[EXERCISE DESCRIPTION]: All lines holding the word "computer" in the listing below need to be copied.

[INPUT DATA]:

=== Begin Enclosure ===

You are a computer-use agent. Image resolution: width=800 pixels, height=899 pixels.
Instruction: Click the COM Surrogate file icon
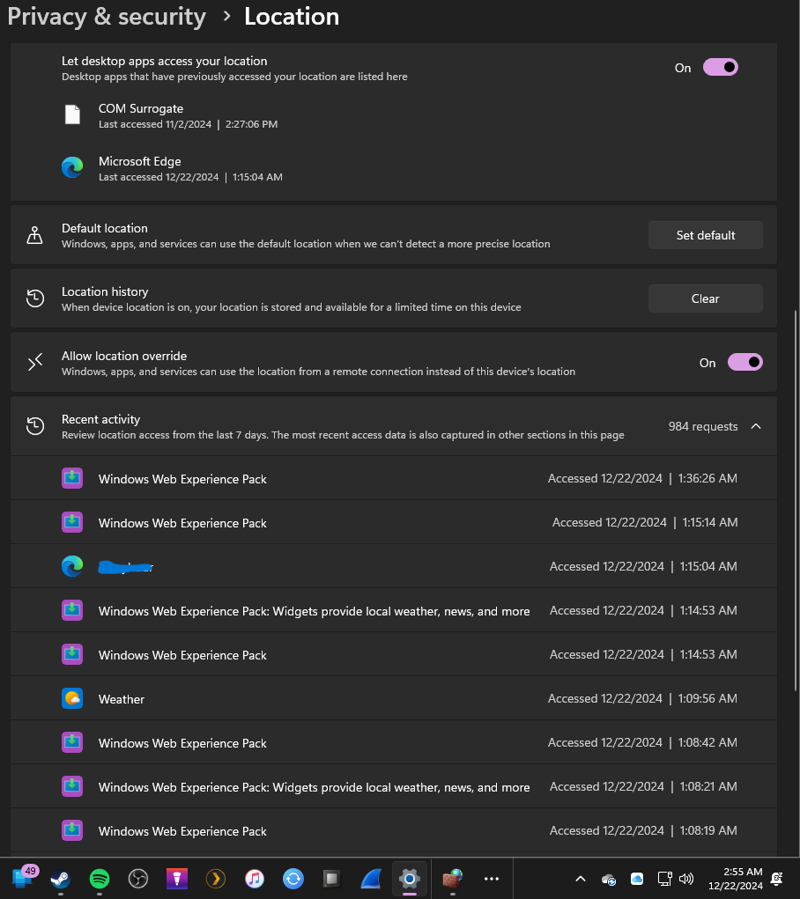click(x=72, y=115)
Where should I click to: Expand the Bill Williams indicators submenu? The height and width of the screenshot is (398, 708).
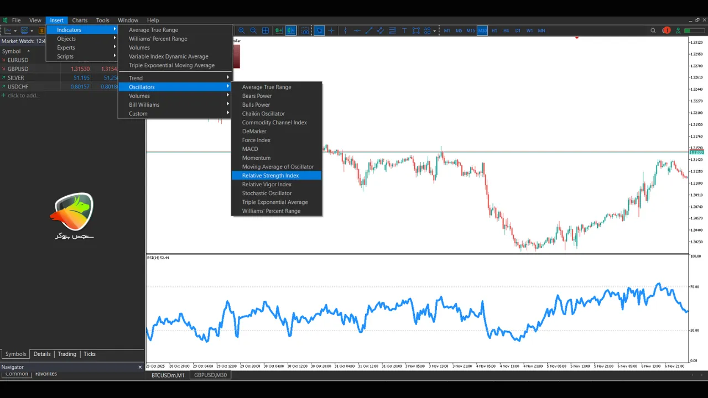pyautogui.click(x=144, y=104)
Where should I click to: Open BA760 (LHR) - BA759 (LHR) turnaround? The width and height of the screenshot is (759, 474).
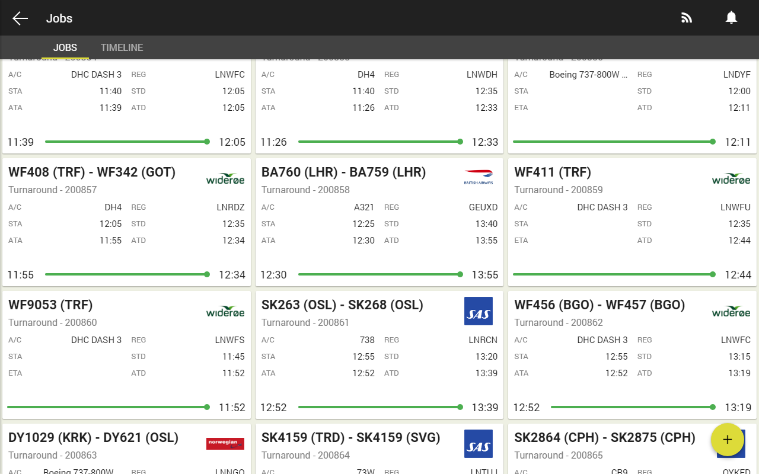click(343, 172)
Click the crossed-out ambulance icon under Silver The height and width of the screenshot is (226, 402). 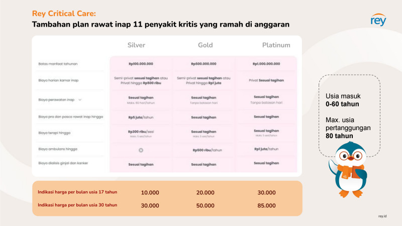click(x=141, y=150)
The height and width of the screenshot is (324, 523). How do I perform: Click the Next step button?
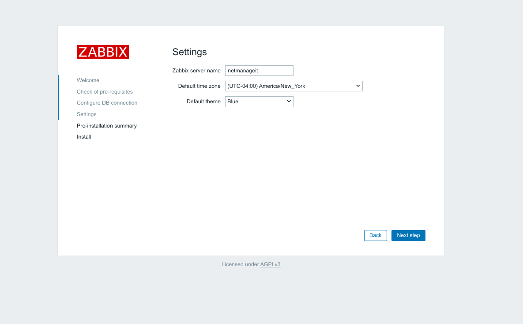[408, 235]
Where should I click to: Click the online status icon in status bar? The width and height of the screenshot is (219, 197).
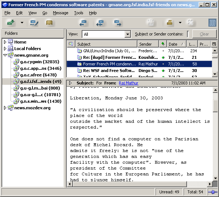pyautogui.click(x=212, y=192)
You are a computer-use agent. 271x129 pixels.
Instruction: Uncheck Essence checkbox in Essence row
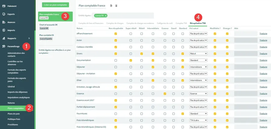165,94
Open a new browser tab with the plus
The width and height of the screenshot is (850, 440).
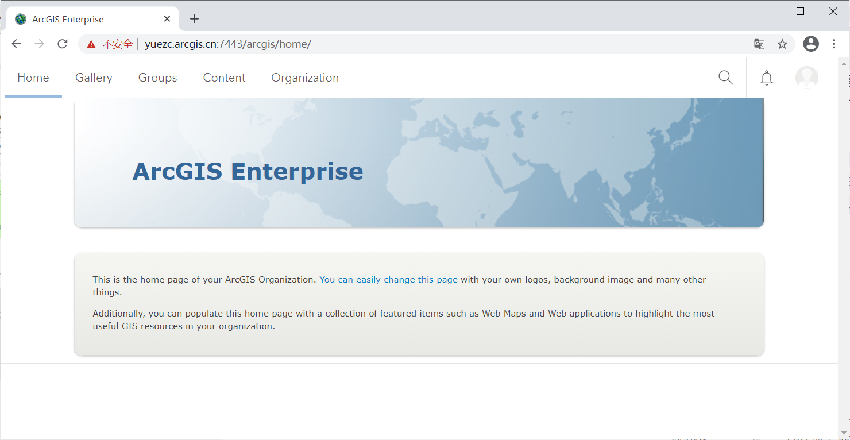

=== End Enclosure ===

[RESULT FOR THIS TASK]:
You are a computer-use agent. Image resolution: width=800 pixels, height=899 pixels.
You are a computer-use agent. 271x129 pixels.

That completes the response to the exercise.